++++ RECORDS SHOWN ++++

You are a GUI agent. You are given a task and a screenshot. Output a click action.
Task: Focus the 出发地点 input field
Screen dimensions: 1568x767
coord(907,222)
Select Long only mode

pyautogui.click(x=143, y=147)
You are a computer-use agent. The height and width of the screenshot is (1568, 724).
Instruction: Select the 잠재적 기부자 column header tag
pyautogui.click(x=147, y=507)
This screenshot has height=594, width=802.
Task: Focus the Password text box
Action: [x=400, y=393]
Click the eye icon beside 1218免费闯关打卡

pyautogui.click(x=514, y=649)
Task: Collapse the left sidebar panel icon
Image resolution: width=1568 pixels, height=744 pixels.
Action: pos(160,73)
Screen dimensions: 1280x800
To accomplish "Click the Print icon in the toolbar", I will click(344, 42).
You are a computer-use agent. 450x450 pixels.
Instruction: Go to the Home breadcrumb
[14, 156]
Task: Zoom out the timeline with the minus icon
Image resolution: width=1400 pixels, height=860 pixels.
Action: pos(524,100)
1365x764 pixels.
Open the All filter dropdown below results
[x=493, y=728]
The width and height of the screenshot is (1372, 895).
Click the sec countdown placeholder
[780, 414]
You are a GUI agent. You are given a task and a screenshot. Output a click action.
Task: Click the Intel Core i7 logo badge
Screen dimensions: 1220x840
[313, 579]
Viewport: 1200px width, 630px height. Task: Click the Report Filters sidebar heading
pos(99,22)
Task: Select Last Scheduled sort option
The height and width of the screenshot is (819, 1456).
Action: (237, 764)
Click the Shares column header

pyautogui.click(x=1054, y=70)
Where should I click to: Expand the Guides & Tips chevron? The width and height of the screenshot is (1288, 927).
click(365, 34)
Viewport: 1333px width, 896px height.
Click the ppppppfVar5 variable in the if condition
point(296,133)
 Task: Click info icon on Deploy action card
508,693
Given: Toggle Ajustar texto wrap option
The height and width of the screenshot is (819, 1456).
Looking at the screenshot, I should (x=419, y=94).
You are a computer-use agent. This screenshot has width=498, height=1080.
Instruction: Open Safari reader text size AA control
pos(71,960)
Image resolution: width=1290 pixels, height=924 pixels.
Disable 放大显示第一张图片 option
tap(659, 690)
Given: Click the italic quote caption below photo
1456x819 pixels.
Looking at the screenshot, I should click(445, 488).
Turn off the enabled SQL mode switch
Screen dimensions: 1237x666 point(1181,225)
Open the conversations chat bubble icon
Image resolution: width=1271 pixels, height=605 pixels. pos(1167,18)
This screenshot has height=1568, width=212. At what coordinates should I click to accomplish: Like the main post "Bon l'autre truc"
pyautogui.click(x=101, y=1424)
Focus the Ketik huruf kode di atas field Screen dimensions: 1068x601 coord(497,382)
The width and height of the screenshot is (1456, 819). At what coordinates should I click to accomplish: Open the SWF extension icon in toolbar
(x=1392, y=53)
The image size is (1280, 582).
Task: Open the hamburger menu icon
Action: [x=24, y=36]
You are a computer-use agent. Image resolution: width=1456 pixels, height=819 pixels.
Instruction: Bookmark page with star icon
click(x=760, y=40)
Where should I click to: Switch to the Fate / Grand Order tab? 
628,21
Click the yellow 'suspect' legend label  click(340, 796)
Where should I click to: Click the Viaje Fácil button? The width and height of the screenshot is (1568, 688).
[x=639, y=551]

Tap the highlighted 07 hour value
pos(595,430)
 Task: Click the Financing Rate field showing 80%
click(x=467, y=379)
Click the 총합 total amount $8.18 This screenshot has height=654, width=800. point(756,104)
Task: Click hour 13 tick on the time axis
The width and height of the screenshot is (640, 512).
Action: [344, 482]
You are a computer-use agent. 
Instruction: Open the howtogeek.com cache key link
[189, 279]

++++

• _EXERCISE TASK_
How many lines in the listing above contain the word "dimensions", counting case? Reply with only the number.

• _EXERCISE RESULT_
5